**What you will do**
The lines from the start of the records through the one containing "The height and width of the screenshot is (768, 1366)." are to be transcribed exactly, and nothing else.
─── Source material
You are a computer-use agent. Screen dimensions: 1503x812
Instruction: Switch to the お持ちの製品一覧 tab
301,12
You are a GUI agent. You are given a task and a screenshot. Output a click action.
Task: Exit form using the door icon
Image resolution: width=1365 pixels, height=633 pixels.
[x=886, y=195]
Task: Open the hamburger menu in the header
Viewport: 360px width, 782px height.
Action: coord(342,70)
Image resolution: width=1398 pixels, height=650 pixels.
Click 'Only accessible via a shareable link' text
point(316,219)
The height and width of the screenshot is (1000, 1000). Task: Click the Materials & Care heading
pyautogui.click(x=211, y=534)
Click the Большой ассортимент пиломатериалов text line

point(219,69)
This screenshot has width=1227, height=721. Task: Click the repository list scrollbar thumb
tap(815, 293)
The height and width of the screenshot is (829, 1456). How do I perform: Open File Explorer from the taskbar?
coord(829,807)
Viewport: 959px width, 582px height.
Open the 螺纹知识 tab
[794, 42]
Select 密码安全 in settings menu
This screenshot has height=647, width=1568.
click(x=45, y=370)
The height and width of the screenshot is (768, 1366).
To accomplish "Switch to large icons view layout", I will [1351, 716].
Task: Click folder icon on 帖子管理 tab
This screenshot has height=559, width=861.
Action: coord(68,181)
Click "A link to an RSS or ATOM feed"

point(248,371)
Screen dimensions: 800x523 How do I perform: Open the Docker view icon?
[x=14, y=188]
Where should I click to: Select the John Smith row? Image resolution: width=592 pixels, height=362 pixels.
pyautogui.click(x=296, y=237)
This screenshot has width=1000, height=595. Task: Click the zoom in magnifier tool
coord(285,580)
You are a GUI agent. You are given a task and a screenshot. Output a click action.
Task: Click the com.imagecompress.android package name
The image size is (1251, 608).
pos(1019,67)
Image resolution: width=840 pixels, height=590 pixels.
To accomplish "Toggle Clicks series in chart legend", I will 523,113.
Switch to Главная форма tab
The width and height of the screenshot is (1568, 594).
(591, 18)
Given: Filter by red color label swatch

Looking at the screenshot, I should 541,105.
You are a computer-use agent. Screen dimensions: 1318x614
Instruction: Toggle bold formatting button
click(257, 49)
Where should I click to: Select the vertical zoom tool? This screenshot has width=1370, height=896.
──────
**Solved problem**
You are a computer-use agent. Screen dimensions: 1503x812
Instruction: Switch to the お持ちの製品一覧 tab
301,12
You are a GUI agent. You are given a task and a screenshot. Output a click action.
Task: Exit form using the door icon
Image resolution: width=1365 pixels, height=633 pixels.
[x=886, y=195]
Task: Open the hamburger menu in the header
Viewport: 360px width, 782px height.
Action: coord(342,70)
Image resolution: width=1398 pixels, height=650 pixels.
Click 'Only accessible via a shareable link' text
point(316,219)
The height and width of the screenshot is (1000, 1000). Task: Click the Materials & Care heading
pyautogui.click(x=211, y=534)
Click the Большой ассортимент пиломатериалов text line

point(219,69)
This screenshot has width=1227, height=721. Task: Click the repository list scrollbar thumb
tap(815, 293)
The height and width of the screenshot is (829, 1456). How do I perform: Open File Explorer from the taskbar?
coord(829,807)
Viewport: 959px width, 582px height.
Open the 螺纹知识 tab
[794, 42]
Select 密码安全 in settings menu
This screenshot has height=647, width=1568.
click(x=45, y=370)
The height and width of the screenshot is (768, 1366).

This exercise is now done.